At its Web site, Immigration Equality takes on that question directly, stating, "The Department of Homeland Security (DHS), currently charged with enforcing U.S. immigration laws, will be able to apply the same standards that it applies to marriages in determining whether a permanent partnership is genuine.
"Permanent partners, like married couples, would be required to prove emotional and financial commitment through documentation such as: jointly owned property; shared child custody; joint bank accounts; joint credit cards; shared insurance policies; evidence of a commitment ceremony; and photographs of shared vacations and holidays with extended family.
"Applicants for permanent partnership benefits would face the same rigorous 'green card' interview as married couples. If the interviewer suspects fraud, the couple would be required to complete a second more rigorous interview in which the couple is questioned separately and the interviewer determines whether the answers are sufficiently consistent.
"Criminal penalties and deportation for fraud provide an increased deterrent against sham marriages, and they should do the same to deter against sham permanent partnerships."
The site's text offered more details, going on to note, "Moreover, as with any family-based petition for immigration benefits, the sponsoring [United States citizen] or [legal permanent resident] will be required to submit an Affidavit of Support on behalf of her or his partner.

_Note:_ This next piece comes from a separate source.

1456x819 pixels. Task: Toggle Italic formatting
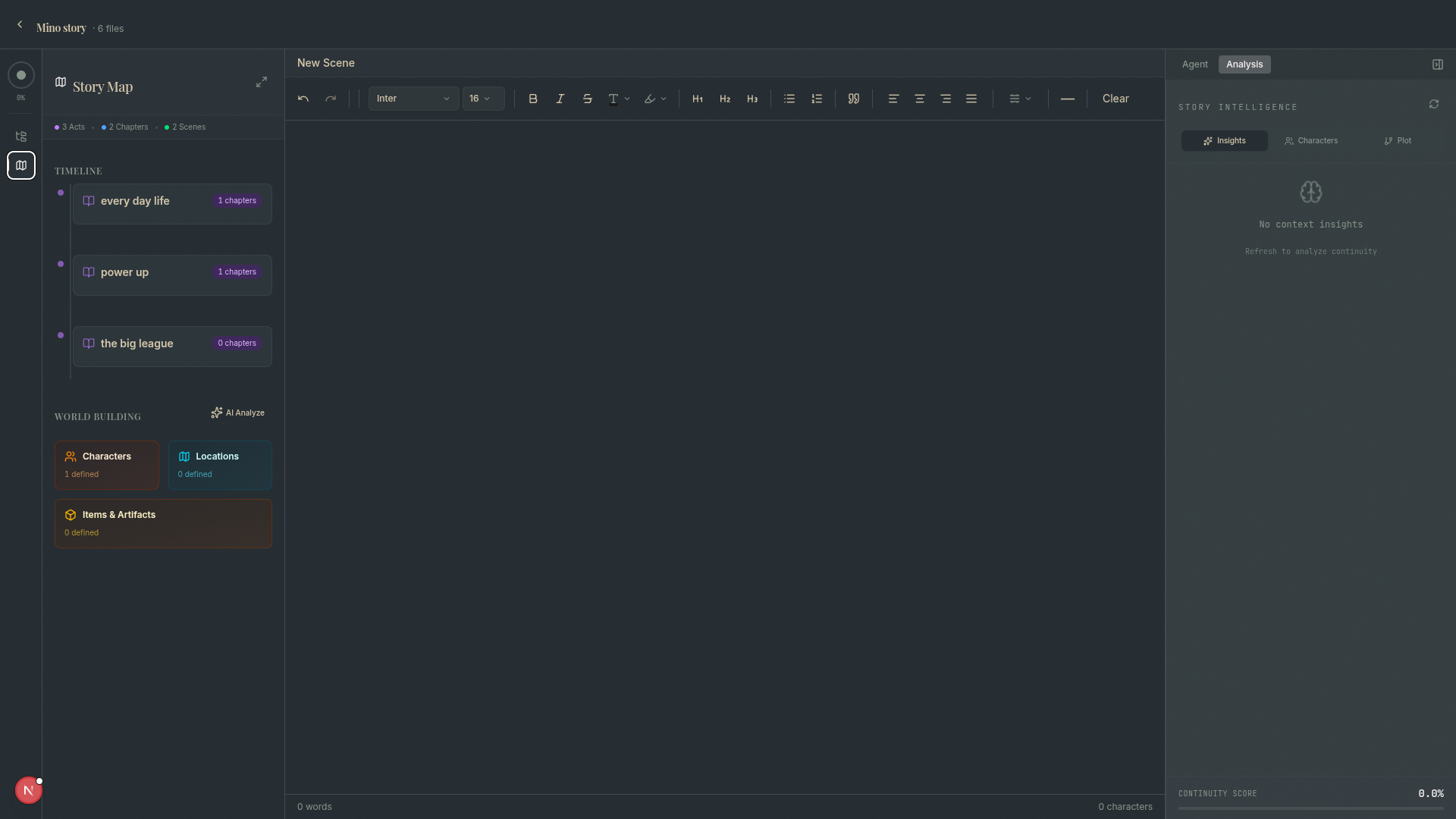pyautogui.click(x=560, y=99)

"The Affidavit of Support is a binding contract between the sponsor and the government which permits the government to sue the sponsor if the immigrant accesses means-based benefits before working for an aggregate 40 quarters (generally, ten years) or becoming a U.S. citizen. The Affidavit of Support provides another strong deterrent against fraud.
"Finally, like married couples, partners who have been together for two years or less are only eligible to apply for conditional residence. Conditional residency requires an additional interview with immigration officials at the end of the two-year conditional status to show that the couple is still together and that the relationship was indeed bona fide. Conditional residency is another deterrent against fraud."
The site also explains who would qualify under the new law, were it to pass.
"Under the UAFA, to qualify as a permanent partner, a person must be able to show: (a) a relationship with another adult in which both parties intend a life-long commitment; (b) financial interdependence; (c) exclusivity; (d) inability to marry in a manner that is 'cognizable' under the INA ["Immigration and Nationality Act," under which the new regulations would operate]; and (e) absence of close blood relationship."
Immigration Equality also denied that the "permanent partners" provision would be the equivalent to marriage equality.
"A permanent partnership is not equivalent to marriage. The UAFA does not seek to add same sex couples to the category of spouse in the INA.
"Instead, it creates a new category of relationship, permanent partnership, which is recognized under the INA. Although an application for permanent partner status under the INA would be subjected to the same intense scrutiny as a marriage-based application, a successful application would confer no benefits other than immigration status for the foreign national.
"Permanent partnership is therefore analogous to local domestic partnerships that only confer limited, enumerated rights to the couple, such as the ability to include a domestic partner on a health insurance policy."
As to why "permanent partners" provisions are needed, the group offered the following observations: "Many adult gay and lesbian individuals fall in love with a foreign national of the same sex and seek to build a life and family with that individual.
"U.S. immigration law does not recognize same-sex relationships, however, and this discriminatory practice often forces the couple to separate or move abroad in order to stay together.
"The UAFA seeks to fulfill the promise of family unification in the U.S. immigration system by extending immigration eligibility to the foreign-born partners of U.S. citizens and lawful permanent resident partners."